The Preferential Option for the Poor and Vulnerable
Positive signs in the contemporary world are the growing awareness of the solidarity of the poor among themselves, their efforts to support one another, and their public demonstrations on the social scene which, without recourse to violence, present their own needs and rights in the face of the inefficiency or corruption of public authorities. By virtue of her own evangelical duty the Church feels called to take her stand beside the poor, to discern the justice of their requests, and to help satisfy them, without losing sight of the good of groups in the context of the common good. (Sollicitudo Rei Socialis, para. 39)

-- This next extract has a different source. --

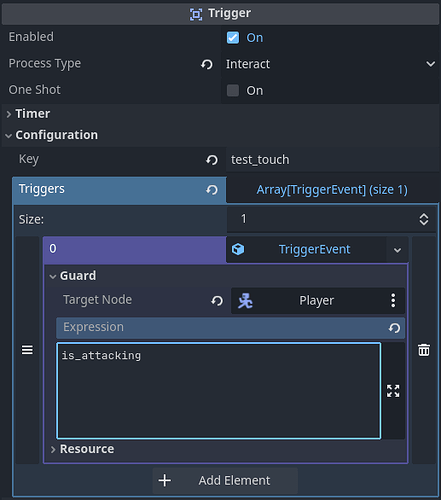
Task: Delete the trigger element with trash icon
Action: [424, 350]
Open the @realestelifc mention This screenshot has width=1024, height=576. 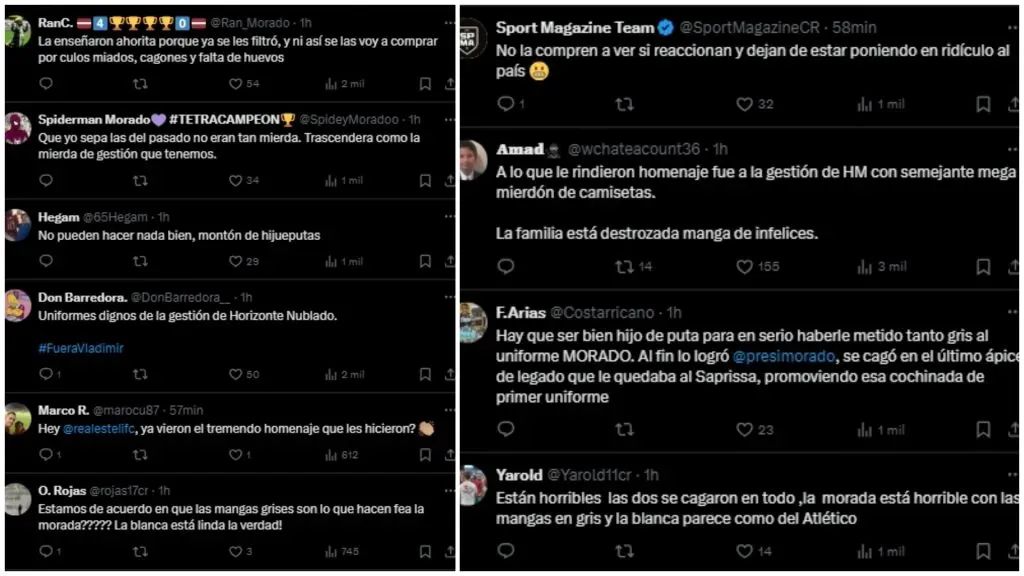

As followers of Christ, we are challenged to make a preferential option for the poor, namely, to create conditions for marginalized voices to be heard, to defend the defenseless, and to assess lifestyles, policies and social institutions in terms of their impact on the poor. The option for the poor does not mean pitting one group against another, but rather, it calls us to strengthen the whole community by assisting those who are most vulnerable.

From the Scriptures we learn that the justice of a society is tested and judged by its treatment of the poor. God’s covenant with Israel was dependant on the way the community treated the poor and unprotected—the widow, the orphan and the stranger (Deut. 16.11-12, Ex. 22.21-27, Isa. 1.16-17). Throughout Israel’s history and in the New Testament, the poor are agents of God’s transforming power. In the gospel of Luke, Jesus proclaims that he has been anointed to bring good news to the poor (4.1-22). Similarly, in the Last Judgment, we are told that we will be judged according to how we respond to the hungry, the thirsty, the prisoner and the stranger (Matthew 25.31-46).

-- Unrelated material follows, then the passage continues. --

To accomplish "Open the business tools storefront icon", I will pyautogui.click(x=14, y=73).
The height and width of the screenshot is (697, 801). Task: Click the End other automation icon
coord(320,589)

Therefore, the preferential option for the poor is not optional. The Latin American bishops’ conferences at Medillín (1968) and Puebla (1979) aimed to emphasize the use of option as a verb rather than as a noun. As such, each Christian must make a choice to lift up the poor and disadvantaged in very real and concrete ways. Preferential option for the poor means that Christians are called to look at the world from the perspective of the marginalized and to work in solidarity for justice.

Student Reflection:
The option for the poor asks everyone to realize the plight of those who struggle to survive, and to put the needs of these most vulnerable members of society ahead of individual selfish interests…We can never stop questioning an oppressive system that forces billions of our brothers and sisters in our country and around the world to live in poverty. We need to ask “why?” Why are people starving around the world? How can the United States, the richest nation in the world, allow its people to live in poverty, to be homeless in the “land of opportunity,” to lack good education and adequate health care and to starve to death?…What occurs in the United States and throughout the world that allows so many to have so little when so few have so much? As one of the elite—the fed, the clothed, the sheltered, the educated—what are my responsibilities as I step out into this unjust world society and try to make my way?-- Christine Raslavsky, Seminar on Poverty and Development in Chile, 1995.

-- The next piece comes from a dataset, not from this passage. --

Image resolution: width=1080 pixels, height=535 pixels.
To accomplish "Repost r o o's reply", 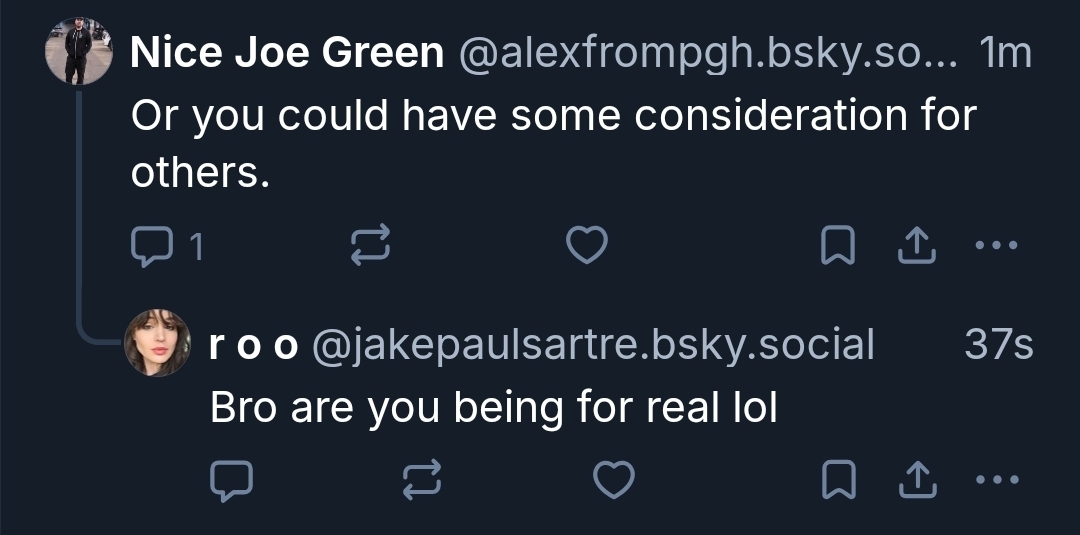I will pyautogui.click(x=421, y=481).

Questions for discussion/reflection:
1. The Bishop’s Pastoral on the U.S. Economy states, “Followers of Christ must avoid a tragic separation between faith and everyday life…economic life is one of the chief areas where we live out our faith [and] love our neighbor.” In what ways ought we manage our economic resources as faithful Christians? In what ways are you conscious of those who are economically poor or disadvantaged?
2. What are some very concrete ways that you can make a preferential option for the poor?
3. Are we collectively responsible for the conditions of poverty both locally and globally? What can you do both directly and indirectly to work for change?